Conditioning Therapy for Patients with MDS/AML Undergoing Hematopoietic Cell Transplantation

Clinical Trial Title

JSP191 Antibody Targeting Conditioning in MDS/AML Patients Undergoing Hematopoietic Cell Transplantation

National Clinical Trial Number:


Contact Information

Rush Cancer Center Clinical Trials Office

Clinical Trial Protocol Description:

The study is looking at an investigational conditioning drug, JSP191, which may be less toxic than other bone marrow transplant preparative therapy (called conditioning) of low dose radiation and fludarabine in adults with myelodysplastic syndrome (MDS) or acute myeloid leukemia (AML) who will be having allogeneic hematopoietic cell transplantation (HCT). “Investigational” means that the drug has not been approved by the U.S. Food and Drug Administration (FDA) and it must be tested to see if it is a safe and effective treatment for the disease or condition being studied.

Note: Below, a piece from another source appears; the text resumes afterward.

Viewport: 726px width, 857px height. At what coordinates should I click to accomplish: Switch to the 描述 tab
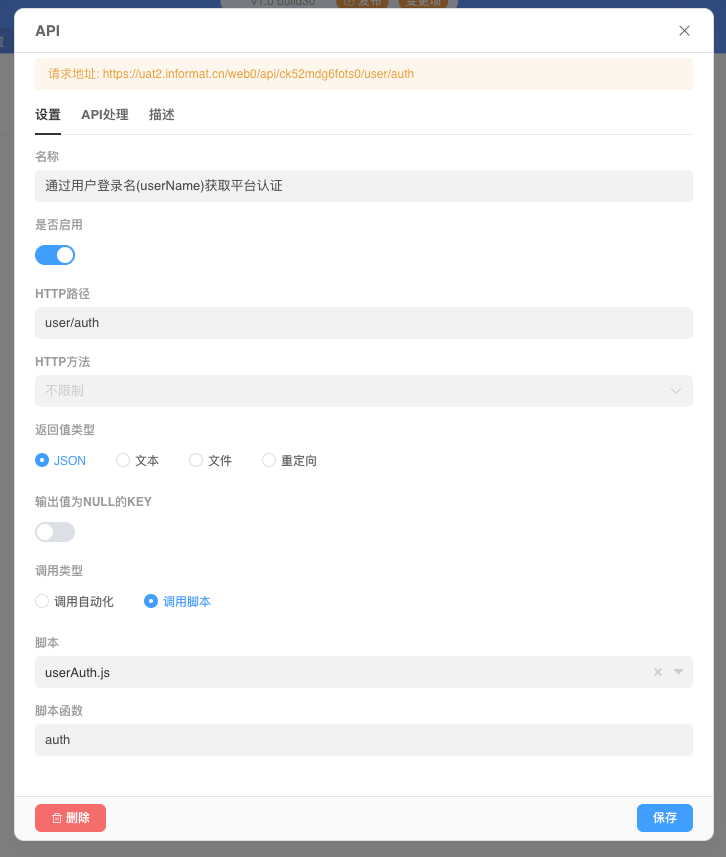click(x=162, y=114)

Participants in the study will receive JSP191 intravenously on study Day 0. Blood levels of JSP191 will be measured at regular intervals following infusion of JSP191 to determine when the level of JSP191 is at the appropriate level to begin the standard conditioning regimen. The standard conditioning therapy will begin on transplant Day 4 (4 days before donor cell infusion). The standard conditioning regimen is three doses of a chemotherapy drug called fludarabine and then a single dose of total body irradiation to treat cancer cells and to weaken the immune system sufficiently so that the donor cells will grow and function.  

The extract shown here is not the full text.